• Emilio G. Cota's avatar
    tb hash: track translated blocks with qht · 909eaac9
    Emilio G. Cota authored
    Having a fixed-size hash table for keeping track of all translation blocks
    is suboptimal: some workloads are just too big or too small to get maximum
    performance from the hash table. The MRU promotion policy helps improve
    performance when the hash table is a little undersized, but it cannot
    make up for severely undersized hash tables.
    
    Furthermore, frequent MRU promotions result in writes that are a scalability
    bottleneck. For scalability, lookups should only perform reads, not writes.
    This is not a big deal for now, but it will become one once MTTCG matures.
    
    The appended fixes these issues by using qht as the implementation of
    the TB hash table. This solution is superior to other alternatives considered,
    namely:
    
    - master: implementation in QEMU before this patchset
    - xxhash: before this patch, i.e. fixed buckets + xxhash hashing + MRU.

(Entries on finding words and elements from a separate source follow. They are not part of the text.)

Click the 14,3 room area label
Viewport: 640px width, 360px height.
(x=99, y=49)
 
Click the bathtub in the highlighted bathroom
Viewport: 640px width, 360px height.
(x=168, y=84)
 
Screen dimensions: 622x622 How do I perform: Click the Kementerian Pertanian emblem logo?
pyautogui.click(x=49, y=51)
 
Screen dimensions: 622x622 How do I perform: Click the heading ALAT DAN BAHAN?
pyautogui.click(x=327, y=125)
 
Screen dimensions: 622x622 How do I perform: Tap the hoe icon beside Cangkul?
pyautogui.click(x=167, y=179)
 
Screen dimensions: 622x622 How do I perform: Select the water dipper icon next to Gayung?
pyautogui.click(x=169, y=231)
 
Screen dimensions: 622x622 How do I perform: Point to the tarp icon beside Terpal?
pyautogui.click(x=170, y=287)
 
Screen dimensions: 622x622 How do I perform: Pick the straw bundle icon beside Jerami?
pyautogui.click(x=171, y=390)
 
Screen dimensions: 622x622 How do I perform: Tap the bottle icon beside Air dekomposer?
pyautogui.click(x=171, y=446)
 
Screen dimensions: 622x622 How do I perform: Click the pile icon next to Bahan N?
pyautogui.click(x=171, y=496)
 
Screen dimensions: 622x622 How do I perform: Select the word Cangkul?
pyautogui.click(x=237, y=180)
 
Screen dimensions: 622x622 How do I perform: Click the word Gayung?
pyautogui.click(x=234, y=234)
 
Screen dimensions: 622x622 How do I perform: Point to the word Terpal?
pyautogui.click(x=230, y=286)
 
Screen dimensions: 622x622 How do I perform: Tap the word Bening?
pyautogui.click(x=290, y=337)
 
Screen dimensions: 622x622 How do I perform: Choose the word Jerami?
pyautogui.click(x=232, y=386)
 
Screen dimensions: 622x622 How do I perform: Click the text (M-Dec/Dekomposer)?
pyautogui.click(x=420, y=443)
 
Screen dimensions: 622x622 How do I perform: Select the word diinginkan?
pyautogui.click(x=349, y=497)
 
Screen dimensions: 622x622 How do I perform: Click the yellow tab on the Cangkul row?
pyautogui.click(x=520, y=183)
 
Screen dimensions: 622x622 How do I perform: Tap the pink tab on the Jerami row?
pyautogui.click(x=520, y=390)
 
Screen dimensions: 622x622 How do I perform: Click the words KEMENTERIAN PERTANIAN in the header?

    - xxhash-rcu: fixed buckets + xxhash + RCU list + MRU.
                  MRU is implemented here by adding an intermediate struct
                  that contains the u32 hash and a pointer to the TB; this
                  allows us, on an MRU promotion, to copy said struct (that is not
                  at the head), and put this new copy at the head. After a grace
                  period, the original non-head struct can be eliminated, and
                  after another grace period, freed.
    - qht-fixed-nomru: fixed buckets + xxhash + qht without auto-resize +
                       no MRU for lookups; MRU for inserts.
    The appended solution is the following:
    - qht-dyn-nomru: dynamic number of buckets + xxhash + qht w/ auto-resize +
                     no MRU for lookups; MRU for inserts.
    
    The plots below compare the considered solutions. The Y axis shows the
    boot time (in seconds) of a debian jessie image with arm-softmmu; the X axis
    sweeps the number of buckets (or initial number of buckets for qht-autoresize).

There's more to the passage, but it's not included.